(Records provided begins)

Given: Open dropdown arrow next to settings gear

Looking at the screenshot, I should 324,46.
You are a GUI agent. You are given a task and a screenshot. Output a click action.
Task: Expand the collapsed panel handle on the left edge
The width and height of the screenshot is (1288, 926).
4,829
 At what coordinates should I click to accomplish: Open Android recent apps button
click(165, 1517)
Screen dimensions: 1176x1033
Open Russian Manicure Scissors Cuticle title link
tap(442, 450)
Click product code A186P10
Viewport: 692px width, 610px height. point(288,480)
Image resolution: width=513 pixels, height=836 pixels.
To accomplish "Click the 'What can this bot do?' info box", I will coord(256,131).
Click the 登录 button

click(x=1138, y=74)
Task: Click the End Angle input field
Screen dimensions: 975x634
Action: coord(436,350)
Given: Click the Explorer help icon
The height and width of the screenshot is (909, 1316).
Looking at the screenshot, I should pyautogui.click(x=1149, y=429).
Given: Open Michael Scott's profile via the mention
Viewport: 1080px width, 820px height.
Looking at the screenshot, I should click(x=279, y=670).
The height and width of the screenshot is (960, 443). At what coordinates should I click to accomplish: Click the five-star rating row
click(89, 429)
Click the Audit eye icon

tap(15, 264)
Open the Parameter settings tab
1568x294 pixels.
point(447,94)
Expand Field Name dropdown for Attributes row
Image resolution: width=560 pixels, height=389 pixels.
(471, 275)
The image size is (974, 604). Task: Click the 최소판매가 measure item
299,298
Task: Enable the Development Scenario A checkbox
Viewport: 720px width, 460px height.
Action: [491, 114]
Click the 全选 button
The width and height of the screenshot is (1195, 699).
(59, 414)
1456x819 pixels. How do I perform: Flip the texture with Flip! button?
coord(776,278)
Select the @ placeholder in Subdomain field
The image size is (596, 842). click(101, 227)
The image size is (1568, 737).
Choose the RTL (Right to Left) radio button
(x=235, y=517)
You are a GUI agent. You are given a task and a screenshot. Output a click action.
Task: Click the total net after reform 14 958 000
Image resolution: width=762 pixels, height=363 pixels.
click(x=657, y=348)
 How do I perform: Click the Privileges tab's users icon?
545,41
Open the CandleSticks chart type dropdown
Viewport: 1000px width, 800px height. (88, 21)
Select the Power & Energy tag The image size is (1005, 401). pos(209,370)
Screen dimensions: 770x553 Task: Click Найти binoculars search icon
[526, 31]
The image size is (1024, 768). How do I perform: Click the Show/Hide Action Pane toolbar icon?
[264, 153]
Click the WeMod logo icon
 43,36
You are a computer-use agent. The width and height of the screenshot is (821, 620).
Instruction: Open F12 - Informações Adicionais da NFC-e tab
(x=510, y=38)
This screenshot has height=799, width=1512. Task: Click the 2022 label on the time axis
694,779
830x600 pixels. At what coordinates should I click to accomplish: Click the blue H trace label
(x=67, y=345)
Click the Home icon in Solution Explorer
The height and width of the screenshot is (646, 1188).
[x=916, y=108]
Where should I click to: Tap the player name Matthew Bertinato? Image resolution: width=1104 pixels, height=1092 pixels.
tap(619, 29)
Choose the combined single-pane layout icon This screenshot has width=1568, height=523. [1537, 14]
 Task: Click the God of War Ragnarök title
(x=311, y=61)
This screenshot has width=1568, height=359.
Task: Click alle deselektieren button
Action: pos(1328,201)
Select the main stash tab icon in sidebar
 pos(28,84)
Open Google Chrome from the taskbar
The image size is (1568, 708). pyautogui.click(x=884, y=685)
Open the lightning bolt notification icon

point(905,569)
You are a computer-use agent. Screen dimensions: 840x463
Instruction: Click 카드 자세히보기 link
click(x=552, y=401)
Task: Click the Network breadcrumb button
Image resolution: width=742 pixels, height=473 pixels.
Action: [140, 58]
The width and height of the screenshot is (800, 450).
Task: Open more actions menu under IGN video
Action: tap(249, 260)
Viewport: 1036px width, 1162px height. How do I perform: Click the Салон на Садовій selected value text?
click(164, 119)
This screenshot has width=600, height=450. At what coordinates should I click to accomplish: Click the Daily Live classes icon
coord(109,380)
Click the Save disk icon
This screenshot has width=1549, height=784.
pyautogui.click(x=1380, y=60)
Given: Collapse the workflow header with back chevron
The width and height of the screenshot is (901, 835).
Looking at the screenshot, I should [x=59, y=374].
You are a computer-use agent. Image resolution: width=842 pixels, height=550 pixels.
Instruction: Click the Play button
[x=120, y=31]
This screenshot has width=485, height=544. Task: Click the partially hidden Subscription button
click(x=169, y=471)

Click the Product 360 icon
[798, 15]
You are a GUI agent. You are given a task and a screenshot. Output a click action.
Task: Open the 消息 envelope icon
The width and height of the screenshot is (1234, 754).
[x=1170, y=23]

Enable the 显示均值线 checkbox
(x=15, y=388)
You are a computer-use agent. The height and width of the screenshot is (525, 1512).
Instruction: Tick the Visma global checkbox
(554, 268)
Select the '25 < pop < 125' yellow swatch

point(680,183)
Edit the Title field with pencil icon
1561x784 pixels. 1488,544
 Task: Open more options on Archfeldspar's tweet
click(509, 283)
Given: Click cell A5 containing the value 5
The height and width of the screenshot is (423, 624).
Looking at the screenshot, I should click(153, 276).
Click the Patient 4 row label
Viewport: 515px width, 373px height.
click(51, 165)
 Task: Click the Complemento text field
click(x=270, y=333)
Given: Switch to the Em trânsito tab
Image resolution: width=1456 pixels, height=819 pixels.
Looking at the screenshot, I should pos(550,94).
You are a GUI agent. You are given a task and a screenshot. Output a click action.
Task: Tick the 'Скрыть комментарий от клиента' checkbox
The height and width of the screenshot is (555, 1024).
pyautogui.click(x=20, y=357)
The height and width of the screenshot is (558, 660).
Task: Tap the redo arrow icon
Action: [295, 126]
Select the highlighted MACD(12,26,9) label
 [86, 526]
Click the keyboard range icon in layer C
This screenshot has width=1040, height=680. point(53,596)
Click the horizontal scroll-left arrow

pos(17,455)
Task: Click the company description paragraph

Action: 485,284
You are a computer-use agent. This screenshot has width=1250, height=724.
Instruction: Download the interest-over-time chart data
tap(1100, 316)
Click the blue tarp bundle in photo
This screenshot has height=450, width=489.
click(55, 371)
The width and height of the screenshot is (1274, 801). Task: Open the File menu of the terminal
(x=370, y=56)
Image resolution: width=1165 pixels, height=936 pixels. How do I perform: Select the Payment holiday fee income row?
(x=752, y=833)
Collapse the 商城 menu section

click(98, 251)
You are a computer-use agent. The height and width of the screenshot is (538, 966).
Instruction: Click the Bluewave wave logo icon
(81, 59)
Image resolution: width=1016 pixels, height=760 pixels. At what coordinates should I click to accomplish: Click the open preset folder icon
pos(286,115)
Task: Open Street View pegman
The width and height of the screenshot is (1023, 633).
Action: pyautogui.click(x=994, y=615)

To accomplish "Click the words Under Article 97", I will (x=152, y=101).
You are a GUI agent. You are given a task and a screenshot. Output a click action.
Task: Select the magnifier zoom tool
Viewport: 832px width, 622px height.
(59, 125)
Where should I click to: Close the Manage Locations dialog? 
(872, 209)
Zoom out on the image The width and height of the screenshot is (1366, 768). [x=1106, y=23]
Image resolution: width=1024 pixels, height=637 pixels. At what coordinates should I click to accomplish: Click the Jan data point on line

(Records provided ends)

> What is expected:
Start at the first line of the entries above. Set down each line exactly through the one with "Task: Enable the", and stop there.

> Written answer:
Given: Open dropdown arrow next to settings gear

Looking at the screenshot, I should 324,46.
You are a GUI agent. You are given a task and a screenshot. Output a click action.
Task: Expand the collapsed panel handle on the left edge
The width and height of the screenshot is (1288, 926).
4,829
 At what coordinates should I click to accomplish: Open Android recent apps button
click(165, 1517)
Screen dimensions: 1176x1033
Open Russian Manicure Scissors Cuticle title link
tap(442, 450)
Click product code A186P10
Viewport: 692px width, 610px height. point(288,480)
Image resolution: width=513 pixels, height=836 pixels.
To accomplish "Click the 'What can this bot do?' info box", I will coord(256,131).
Click the 登录 button

click(x=1138, y=74)
Task: Click the End Angle input field
Screen dimensions: 975x634
Action: coord(436,350)
Given: Click the Explorer help icon
The height and width of the screenshot is (909, 1316).
Looking at the screenshot, I should pyautogui.click(x=1149, y=429).
Given: Open Michael Scott's profile via the mention
Viewport: 1080px width, 820px height.
Looking at the screenshot, I should click(x=279, y=670).
The height and width of the screenshot is (960, 443). At what coordinates should I click to accomplish: Click the five-star rating row
click(89, 429)
Click the Audit eye icon

tap(15, 264)
Open the Parameter settings tab
1568x294 pixels.
point(447,94)
Expand Field Name dropdown for Attributes row
Image resolution: width=560 pixels, height=389 pixels.
(471, 275)
The image size is (974, 604). Task: Click the 최소판매가 measure item
299,298
Task: Enable the Development Scenario A checkbox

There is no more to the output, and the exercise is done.